DO THIS:
Please reproduce the listing below, substituting "Historique" for each occurrence of "Chronologie" and keeping everything else the same.

INFORMATION SUPPLIED:
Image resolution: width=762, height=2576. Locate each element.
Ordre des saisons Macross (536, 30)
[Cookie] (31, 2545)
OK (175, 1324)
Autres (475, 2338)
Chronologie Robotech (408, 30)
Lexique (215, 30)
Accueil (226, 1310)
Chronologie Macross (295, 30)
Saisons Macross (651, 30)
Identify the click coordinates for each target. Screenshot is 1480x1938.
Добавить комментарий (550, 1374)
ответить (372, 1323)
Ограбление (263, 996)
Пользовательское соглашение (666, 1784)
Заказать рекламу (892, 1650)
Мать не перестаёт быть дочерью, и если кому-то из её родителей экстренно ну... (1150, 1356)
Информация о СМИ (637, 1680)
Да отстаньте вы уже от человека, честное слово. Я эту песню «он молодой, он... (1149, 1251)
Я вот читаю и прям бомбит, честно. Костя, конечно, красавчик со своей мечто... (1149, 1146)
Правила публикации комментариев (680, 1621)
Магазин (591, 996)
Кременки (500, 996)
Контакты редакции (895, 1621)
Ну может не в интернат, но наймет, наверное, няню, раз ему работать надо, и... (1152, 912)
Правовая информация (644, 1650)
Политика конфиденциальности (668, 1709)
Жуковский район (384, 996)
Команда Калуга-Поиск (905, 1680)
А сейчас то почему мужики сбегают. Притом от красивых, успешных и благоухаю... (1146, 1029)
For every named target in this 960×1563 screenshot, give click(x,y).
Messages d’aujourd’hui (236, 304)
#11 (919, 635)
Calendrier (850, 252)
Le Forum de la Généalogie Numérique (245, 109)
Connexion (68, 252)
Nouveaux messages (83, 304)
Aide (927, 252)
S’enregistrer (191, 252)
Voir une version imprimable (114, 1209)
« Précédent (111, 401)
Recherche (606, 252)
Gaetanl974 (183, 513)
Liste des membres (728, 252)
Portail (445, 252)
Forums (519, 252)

TASK RESPONSE:
Image resolution: width=762, height=2576. Locate each element.
Ordre des saisons Macross (536, 30)
[Cookie] (31, 2545)
OK (175, 1324)
Autres (475, 2338)
Historique Robotech (408, 30)
Lexique (215, 30)
Accueil (226, 1310)
Historique Macross (295, 30)
Saisons Macross (651, 30)
Identify the click coordinates for each target. Screenshot is 1480x1938.
Добавить комментарий (550, 1374)
ответить (372, 1323)
Ограбление (263, 996)
Пользовательское соглашение (666, 1784)
Заказать рекламу (892, 1650)
Мать не перестаёт быть дочерью, и если кому-то из её родителей экстренно ну... (1150, 1356)
Информация о СМИ (637, 1680)
Да отстаньте вы уже от человека, честное слово. Я эту песню «он молодой, он... (1149, 1251)
Я вот читаю и прям бомбит, честно. Костя, конечно, красавчик со своей мечто... (1149, 1146)
Правила публикации комментариев (680, 1621)
Магазин (591, 996)
Кременки (500, 996)
Контакты редакции (895, 1621)
Ну может не в интернат, но наймет, наверное, няню, раз ему работать надо, и... (1152, 912)
Правовая информация (644, 1650)
Политика конфиденциальности (668, 1709)
Жуковский район (384, 996)
Команда Калуга-Поиск (905, 1680)
А сейчас то почему мужики сбегают. Притом от красивых, успешных и благоухаю... (1146, 1029)
For every named target in this 960×1563 screenshot, give click(x,y).
Messages d’aujourd’hui (236, 304)
#11 (919, 635)
Calendrier (850, 252)
Le Forum de la Généalogie Numérique (245, 109)
Connexion (68, 252)
Nouveaux messages (83, 304)
Aide (927, 252)
S’enregistrer (191, 252)
Voir une version imprimable (114, 1209)
« Précédent (111, 401)
Recherche (606, 252)
Gaetanl974 (183, 513)
Liste des membres (728, 252)
Portail (445, 252)
Forums (519, 252)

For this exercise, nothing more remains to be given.